Ellery y Gloria intercambiaron miradas.
—Son como tú quieras recordarlos, Kayn —dijo Ellery—. La imagen que tú te hayas formado de ellos. Así son.
—La mayoría es inventado —rechazó—. Cosas que yo he querido creer que fueron así.
—¿Y? —lo confrontó Ellery a la realidad que había elaborado—. Da igual que cierta parte de esas vivencias sean creación tuya si lo que recuerdas te hace feliz.
—¿Tú has perdido a algún ser querido? —curioseó Kayn, buscando un ápice de alivio en un corazón roto como el suyo.
—Sí.
Los ojos de Gloria tornaron hacia Ellery, cuyo rostro se había ensombrecido ligeramente.
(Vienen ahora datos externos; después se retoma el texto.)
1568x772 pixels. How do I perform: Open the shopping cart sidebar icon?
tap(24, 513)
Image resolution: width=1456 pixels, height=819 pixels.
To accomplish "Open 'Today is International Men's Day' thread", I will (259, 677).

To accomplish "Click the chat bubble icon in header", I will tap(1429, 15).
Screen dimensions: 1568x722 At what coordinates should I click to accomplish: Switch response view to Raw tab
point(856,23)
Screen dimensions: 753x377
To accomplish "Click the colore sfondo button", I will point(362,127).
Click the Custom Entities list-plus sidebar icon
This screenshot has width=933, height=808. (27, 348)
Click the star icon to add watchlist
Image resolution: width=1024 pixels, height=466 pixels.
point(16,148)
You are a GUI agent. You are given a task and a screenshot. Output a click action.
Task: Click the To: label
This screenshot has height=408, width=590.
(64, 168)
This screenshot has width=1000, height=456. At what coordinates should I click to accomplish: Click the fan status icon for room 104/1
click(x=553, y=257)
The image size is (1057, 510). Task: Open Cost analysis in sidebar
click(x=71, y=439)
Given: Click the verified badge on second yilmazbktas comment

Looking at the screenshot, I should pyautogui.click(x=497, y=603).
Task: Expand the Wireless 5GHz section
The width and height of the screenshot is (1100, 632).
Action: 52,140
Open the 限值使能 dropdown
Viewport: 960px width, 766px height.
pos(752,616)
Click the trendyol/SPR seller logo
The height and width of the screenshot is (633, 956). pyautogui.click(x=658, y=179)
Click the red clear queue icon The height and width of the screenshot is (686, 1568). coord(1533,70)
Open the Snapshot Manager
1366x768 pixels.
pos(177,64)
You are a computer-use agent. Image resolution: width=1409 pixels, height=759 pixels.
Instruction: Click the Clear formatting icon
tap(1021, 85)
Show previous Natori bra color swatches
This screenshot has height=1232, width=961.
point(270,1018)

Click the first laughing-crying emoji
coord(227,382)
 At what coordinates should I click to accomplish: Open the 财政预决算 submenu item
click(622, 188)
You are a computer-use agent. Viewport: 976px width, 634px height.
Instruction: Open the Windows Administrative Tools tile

—Perdí a mi madre cuando no era más que un crío —prosiguió. Su tono no se alteró, no como en las ocasiones en las que hablaba sobre su madre. Kayn le ganaba en sufrimiento; había perdido a las únicas personas que lo querían. Eso representaba una pérdida doble con un sufrimiento exponencial.
—Entonces, me entiendes.
—Por supuesto. —Ladeó los labios, recostando el brazo sobre el respaldo de la silla.
Una tenue alegría retornó a Kayn.
—Como sigáis así, me haréis llorar.
Los dos hombres se volvieron hacia Gloria. De sus ojos vidriosos brotaban dos tenues líneas acuosas.
—¡Gloria! —Kayn alzó los brazos—. Perdona, no quería hacerte llorar.
—Pues cambia de tema —le espetó, pasando la yema del índice por el contorno de los párpados.
El joven hombre sacudió la cabeza varias veces, sobresaltado por el estado melancólico de su amiga, y abordó una anécdota sobre la vez que se adentró en el bosque de la ladera sin que su tío se percatara de su ausencia. La pareja de amigos lo escuchaba con plena atención. Kayn solo los tenía a ellos para apoyarse, y ambos lo sabían.